* Exercise directions: The task calls for each record to be given again unchanged, minus any pictures.

Data extract START

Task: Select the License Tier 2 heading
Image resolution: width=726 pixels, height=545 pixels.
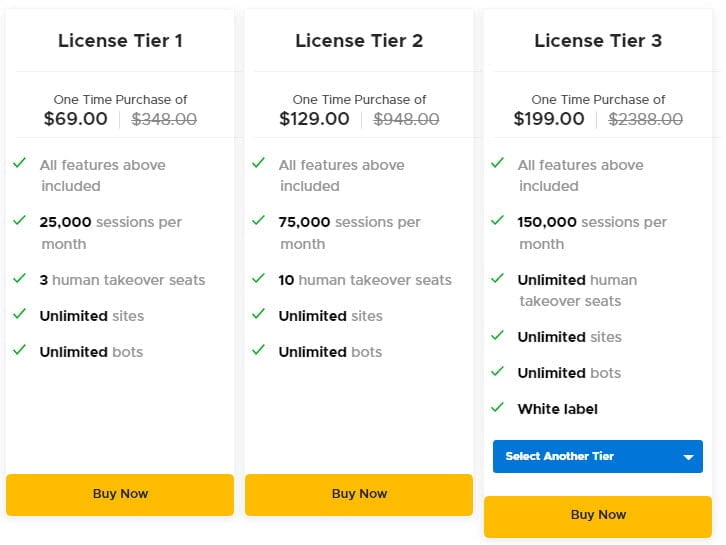Action: [359, 41]
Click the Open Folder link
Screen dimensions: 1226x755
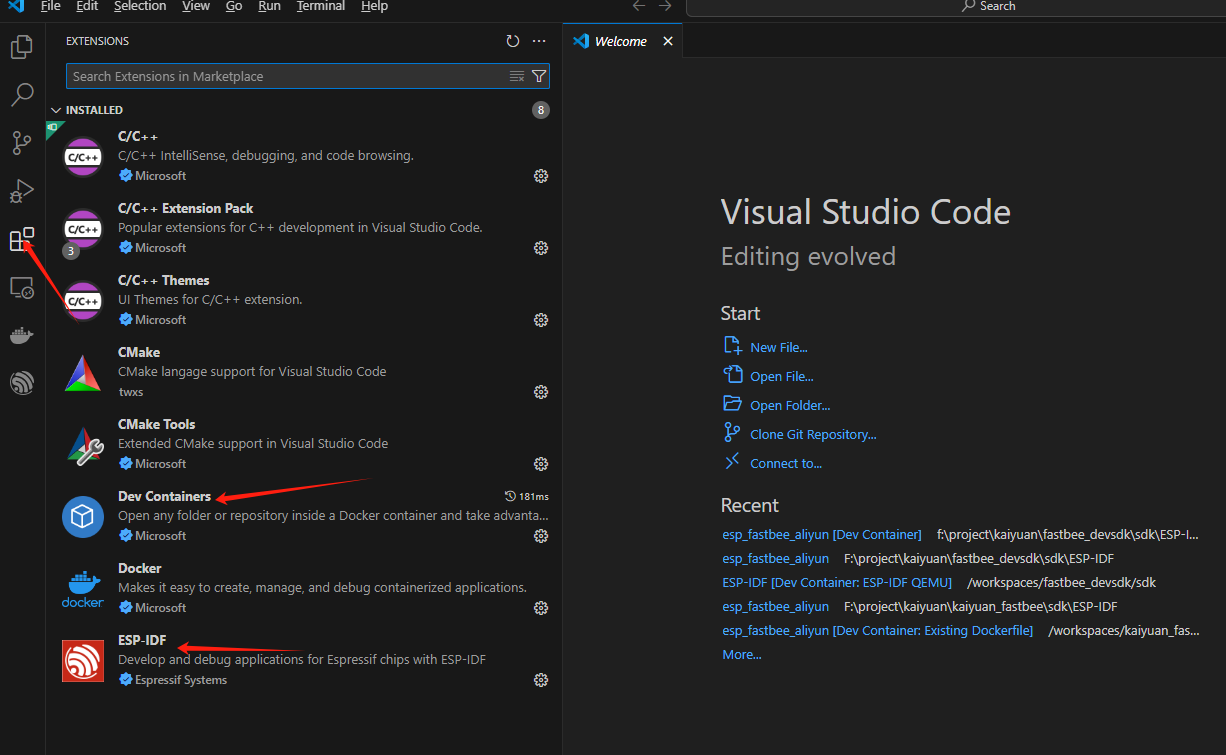(x=790, y=405)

Data extract END

* Output of the exercise:
Task: Select the License Tier 2 heading
Image resolution: width=726 pixels, height=545 pixels.
Action: [359, 41]
Click the Open Folder link
Screen dimensions: 1226x755
(x=790, y=405)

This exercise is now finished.